** begin Document segment **

This exceptional creature confounds Neville with his retained
intellect, playing mind games causing Neville to doubt his already
tenuous sanity. Indeed this mutant has control over a vast colony of his
own and orchestrates a campaign of terror against the doctor and his
brave pup. It is in the midst of one such attack that Neville finally
discovers he’s not alone in the world as a young woman and boy rescue
him from not only the grip of the monsters, but from the loss of
Neville’s grip on reality.
This is a great performance from Will Smith. As I
mentioned earlier, there are all the trappings of his earlier action
hero roles like in Bad Boys and I, Robot (- he likes those “I” films,
dun’ne?), he is convincing tearing up the streets in the Shelby and
later in a converted SUV, wielding automatic rifles, and in the
flashback scenes commanding a troop of overzealous soldiers to step back
when they threaten his wife. What makes I Am Legend different to Smith’s
other work is the sensitivity with which he portrays Neville, a man who
relives his worst nightmare in his dreams every night and then rises to
face a whole new nightmare every day. He has only affection for his dog
and the drive of his work to keep him going. He is not an invincible
superhero, and when life deals him yet another horrible blow, his
humanity is shattered, and he rejects even the company of the fellow
survivors he’s sought for so long. Smith does a wonderful job of
relaying Neville first on the autopilot of his daily careful routines,
then giving us his painful descent into hopelessness and his eventual
reclamation of his faith and purpose.

** end Document segment **
** begin Dataset extract **

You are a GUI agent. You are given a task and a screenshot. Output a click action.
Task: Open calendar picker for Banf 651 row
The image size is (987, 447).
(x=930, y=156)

** end Dataset extract **

• **Exercise tasks**
1. Retype the passage of the I Am Legend review starting with "This exceptional creature" and going on through "grip on reality.".
2. Extend the I Am Legend review from its final sentence onward.

• **Results by task**
1.
This exceptional creature confounds Neville with his retained
intellect, playing mind games causing Neville to doubt his already
tenuous sanity. Indeed this mutant has control over a vast colony of his
own and orchestrates a campaign of terror against the doctor and his
brave pup. It is in the midst of one such attack that Neville finally
discovers he’s not alone in the world as a young woman and boy rescue
him from not only the grip of the monsters, but from the loss of
Neville’s grip on reality.

2.
There’s a lot of money on the screen and the
production values; the harrowing scenes of Manhattan deserted and
decaying are truly a wonder (- though I have to admit to growing
increasingly bleary-eyed and choleric at the amount of celluloid
assaults I’ve had to witness Manhattan endure over the last few years,
and apparently continuing with J.J. Abrams' Cloverfield … Why not
Poughkeepsie or Darien or HoHoKus?) I can’t imagine the work that
went into simply clearing out those heavily progressed areas of the city
like Times Square or the South Street Seaport for filming, whether
staged in reality or created through CGI, I am Legend shows us the
unthinkable and it’s a remarkable feat. Sadly, one of my two complaints
about the film is the flip side of the brilliant CGI coin, in my
disappointment at way the mutants are rendered. I don’t know if they
were supposed to be vampires, zombies or something in between, but
whatever they were was scary as heck until they started moving about at
super-speed and strength like characters in a video game. Leaping tall
SUV’s in a single bound in a great gray blur just left me cold. Take a
cue from George Romero, kids, the slow moving zombies - or mutants in
this case - are scarier.
My other kvetch is smaller. I thought the emphatic
debate about faith with Anna, the other survivor, having kept hold of
her own and trying to convince Neville, to find his, was a bit forced
and seemed a little out of place. It was a nice little message, but it
just seemed too contrived and Deus Ex Machina in the 11th
hour, as it was. Certainly not enough to ruin the film, just a bit
laboured and clumsy in what had been pretty effortless emotion up until
then.
I really enjoyed I Am Legend. I thought it was a
great balance of action, thrills and a wonderful performance by Will
Smith. (- Don’t even get me started on how much I adored Abby, the
preternaturally talented Shepherd that played the brave Sam – Special
canine Oscar, please) Despite its flaws - and they certainly aren’t
deal-breakers – I Am Legend is a great time at the movies.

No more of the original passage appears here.